Your instructions
Find every line in the listing that contains the string "agent", matching case exactly, and copy each one.

Records
· · · · ·
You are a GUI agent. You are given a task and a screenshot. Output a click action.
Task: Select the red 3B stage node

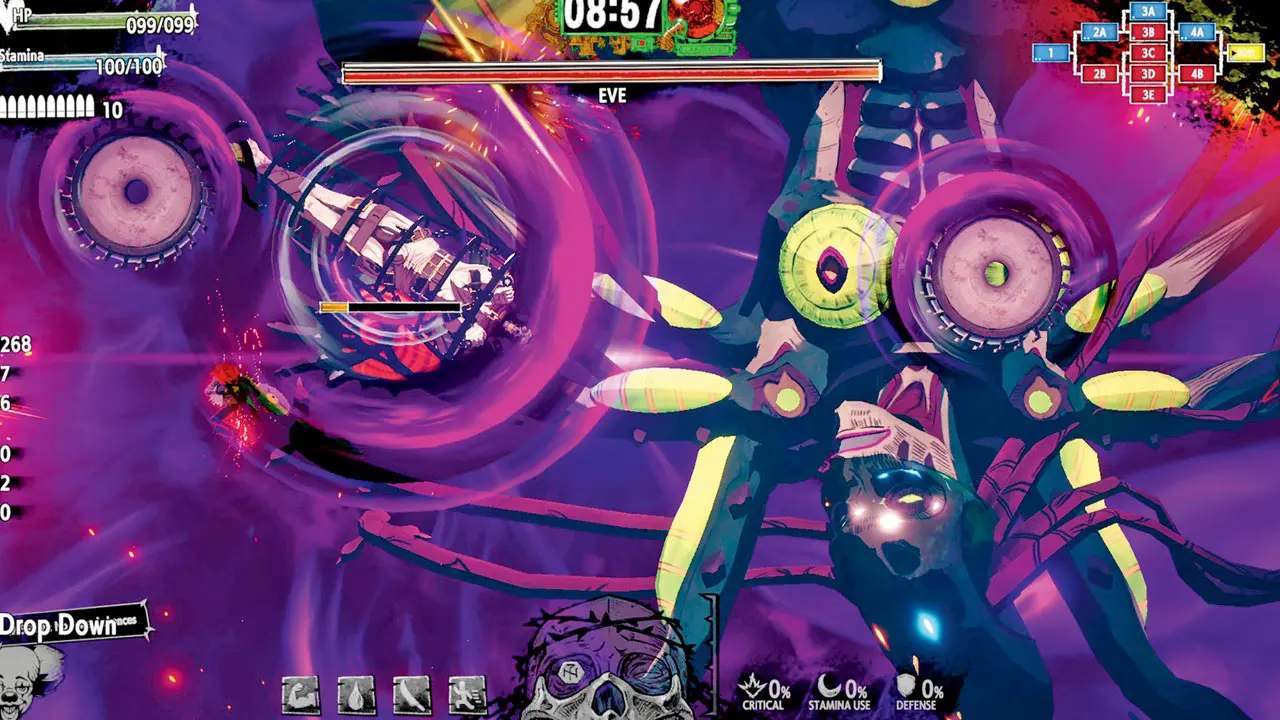[1148, 33]
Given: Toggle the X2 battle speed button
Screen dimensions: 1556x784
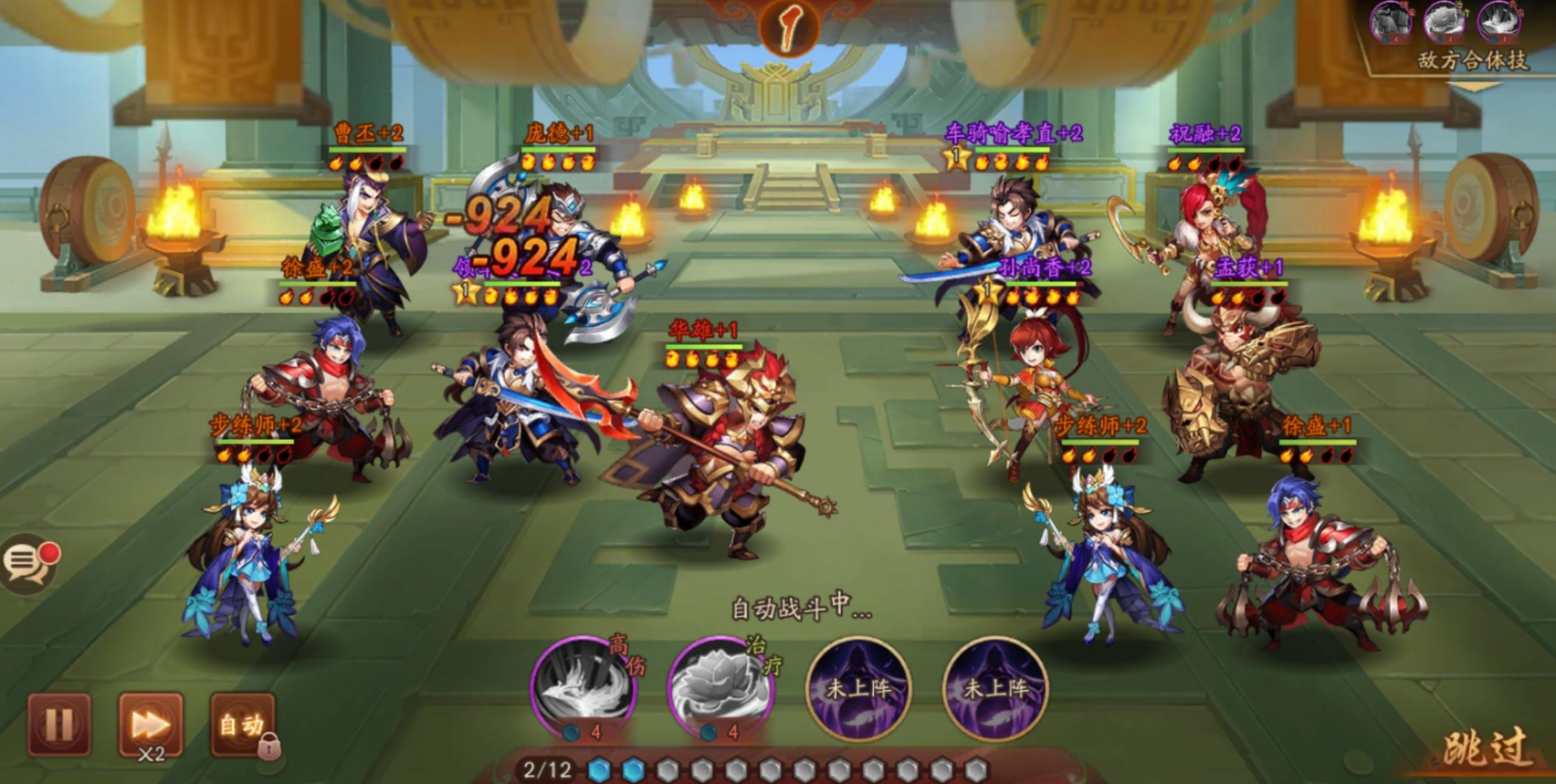Looking at the screenshot, I should pyautogui.click(x=151, y=725).
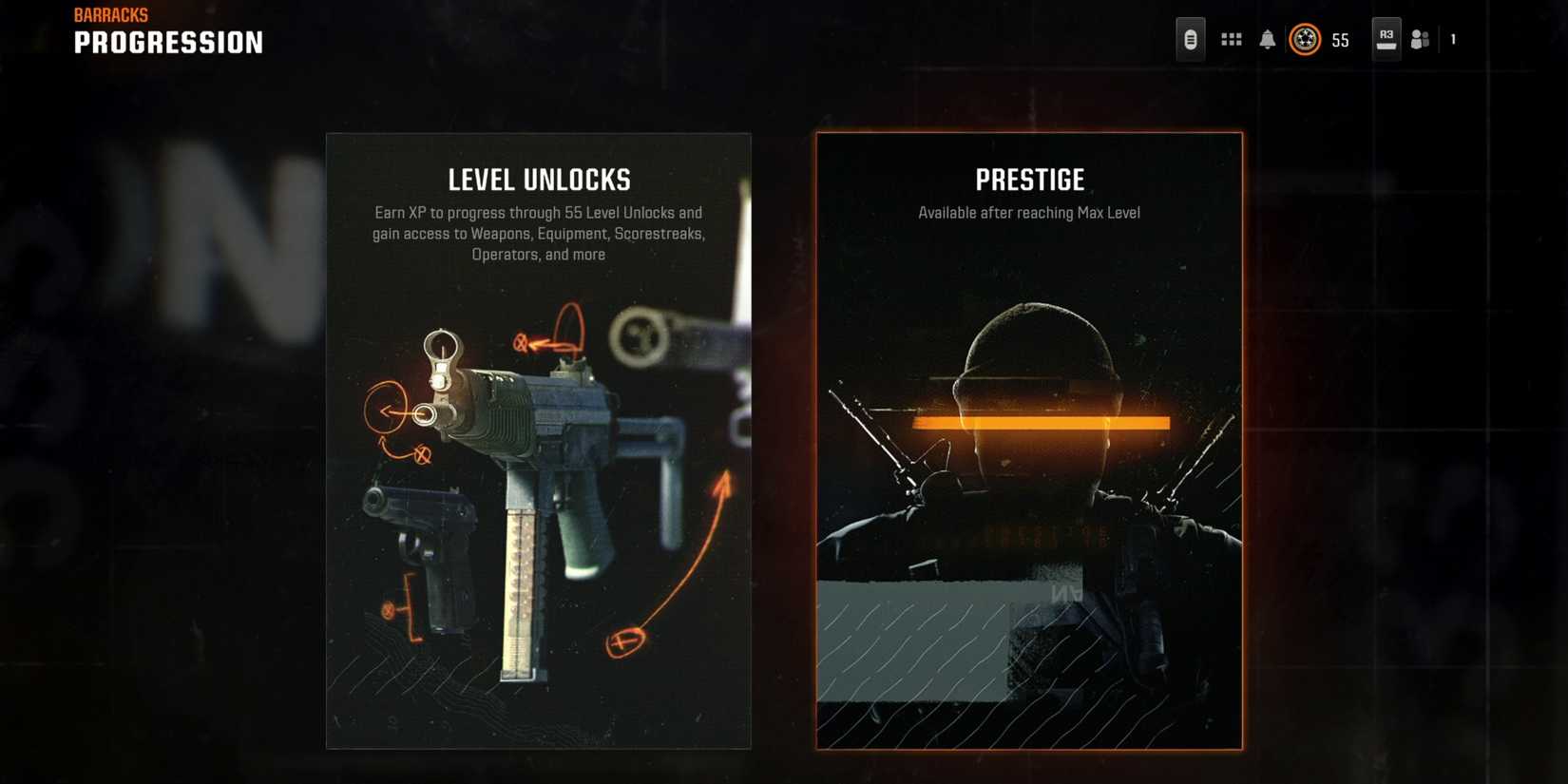The height and width of the screenshot is (784, 1568).
Task: Click the PROGRESSION heading
Action: point(168,42)
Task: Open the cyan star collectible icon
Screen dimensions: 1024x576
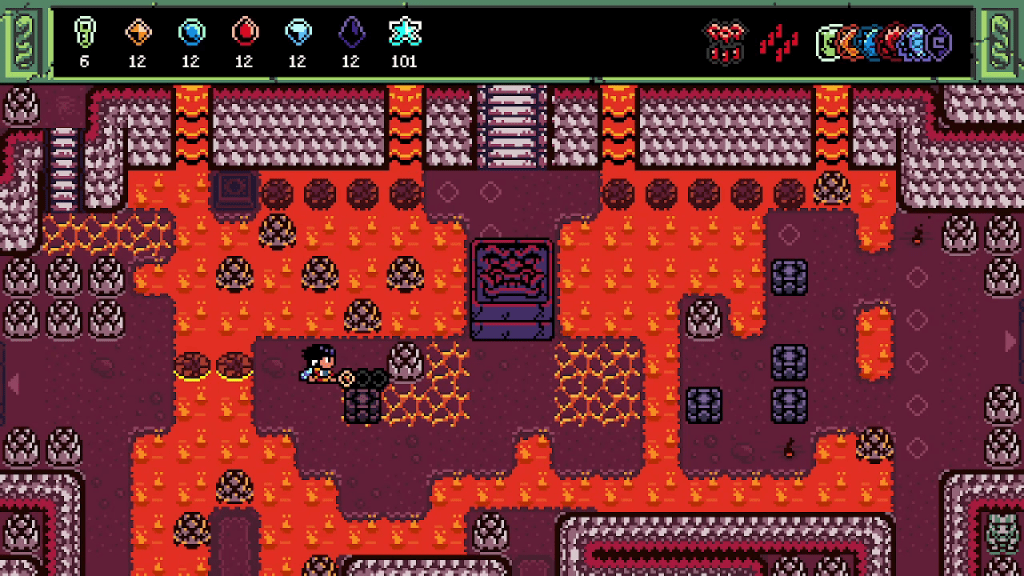Action: (x=404, y=33)
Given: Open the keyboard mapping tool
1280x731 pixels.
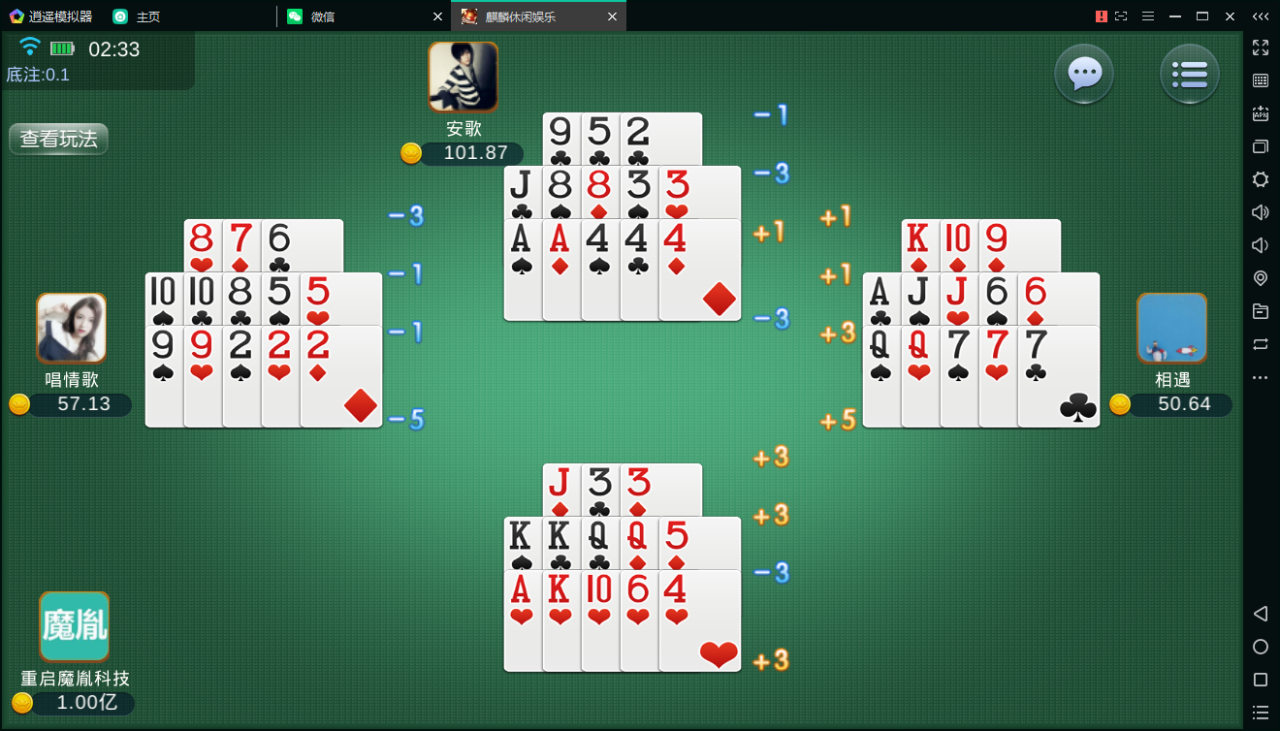Looking at the screenshot, I should pyautogui.click(x=1260, y=113).
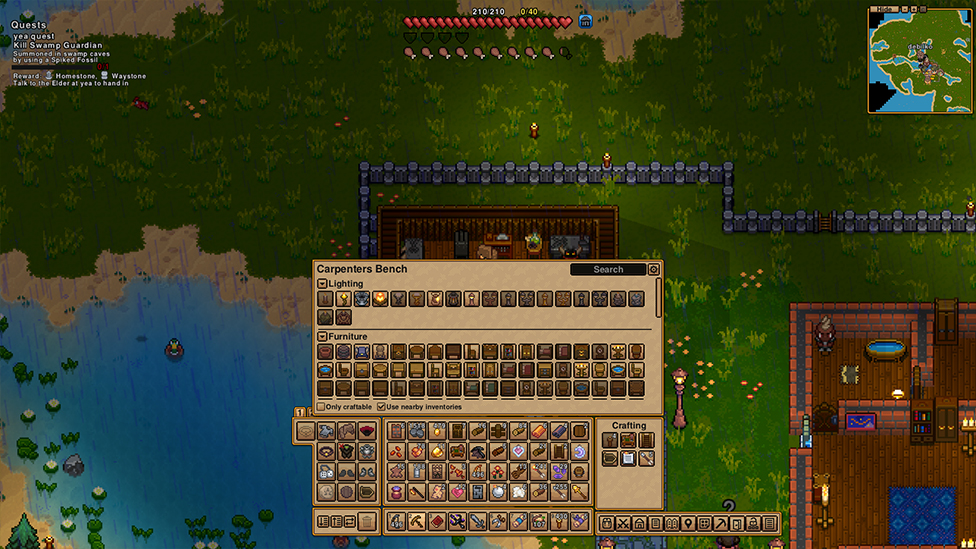Click the yea quest tracker entry
This screenshot has height=549, width=976.
click(34, 36)
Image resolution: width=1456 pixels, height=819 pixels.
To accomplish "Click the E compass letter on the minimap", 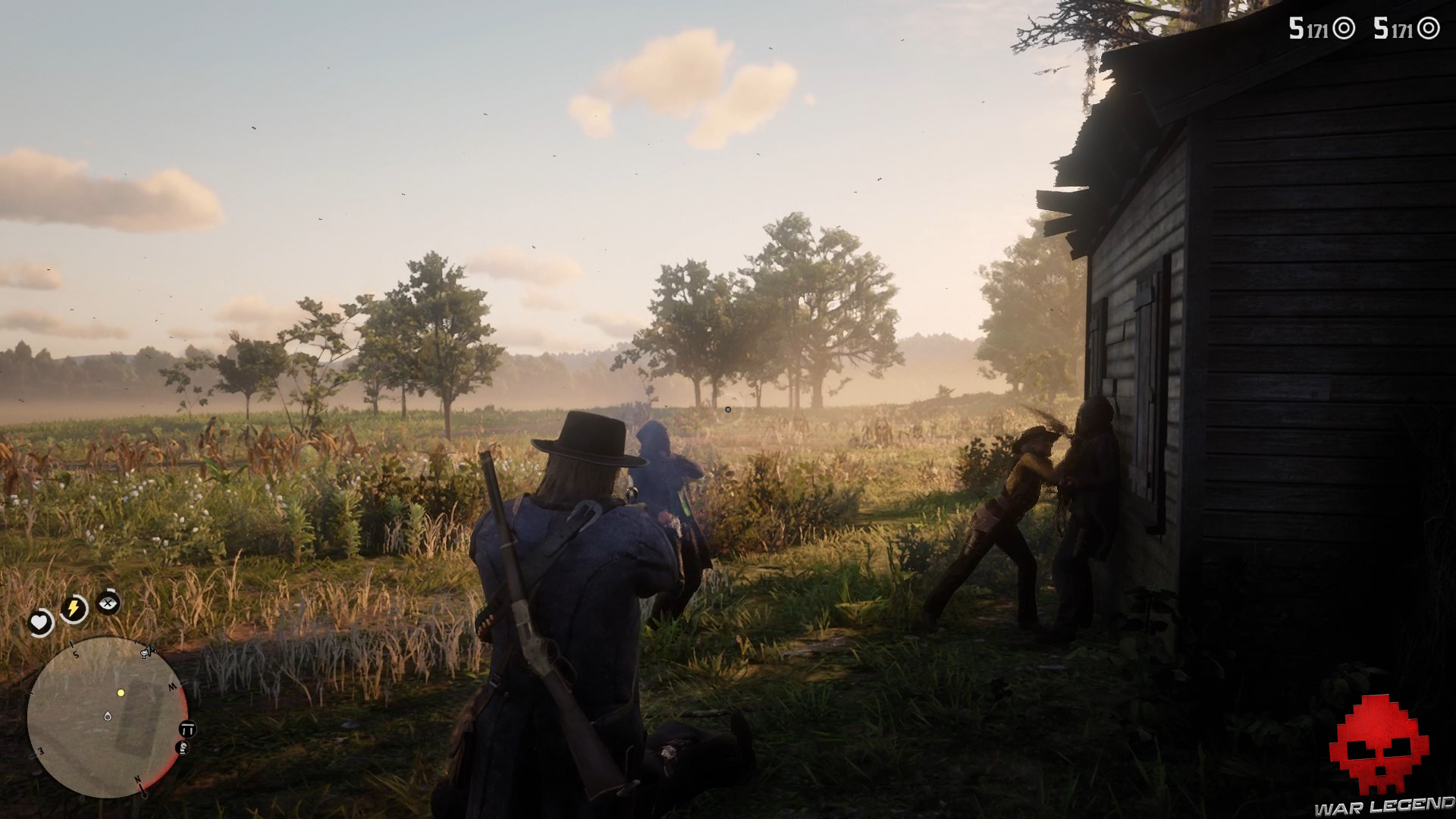I will coord(40,751).
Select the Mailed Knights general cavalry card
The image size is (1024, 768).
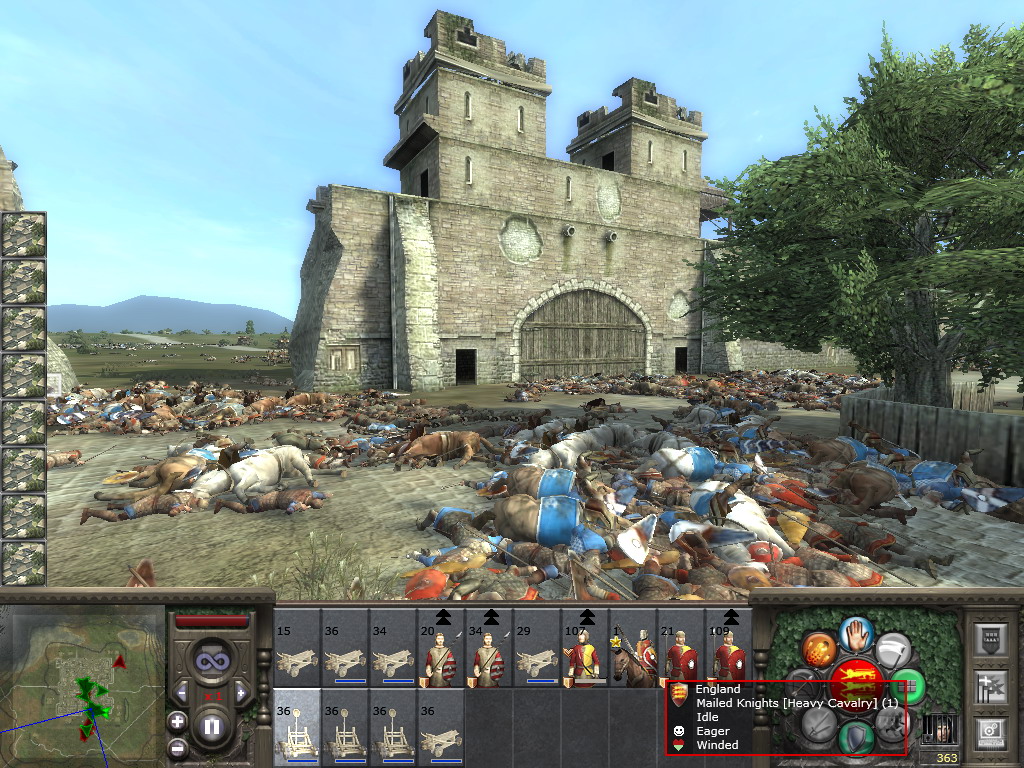pos(633,648)
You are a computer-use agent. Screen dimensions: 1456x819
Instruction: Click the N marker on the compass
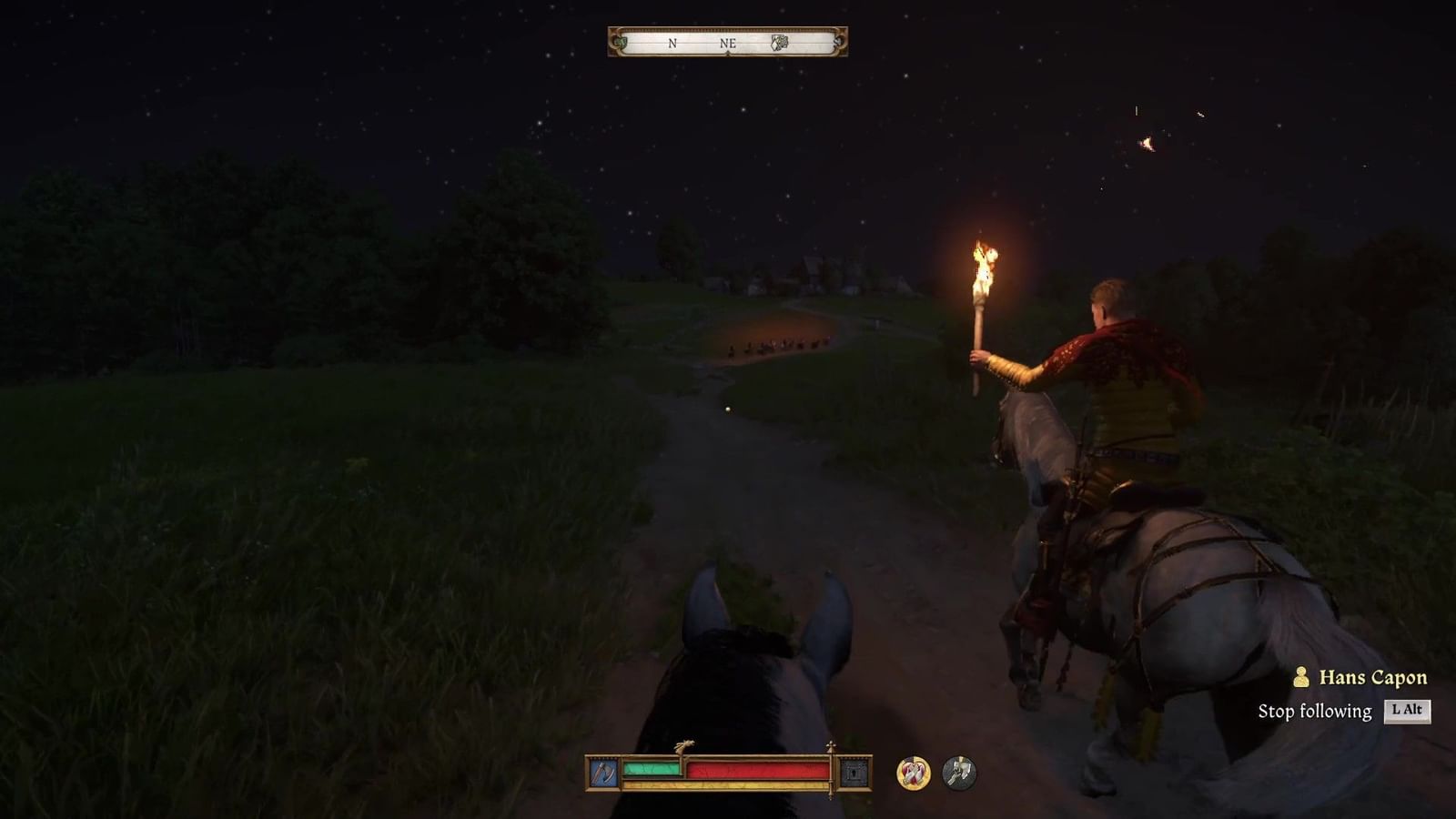click(x=672, y=43)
· · · · ·
Exercise response
You are a GUI agent. You are given a task and a screenshot. Output a click action.
You are a computer-use agent. Screen dimensions: 1456x819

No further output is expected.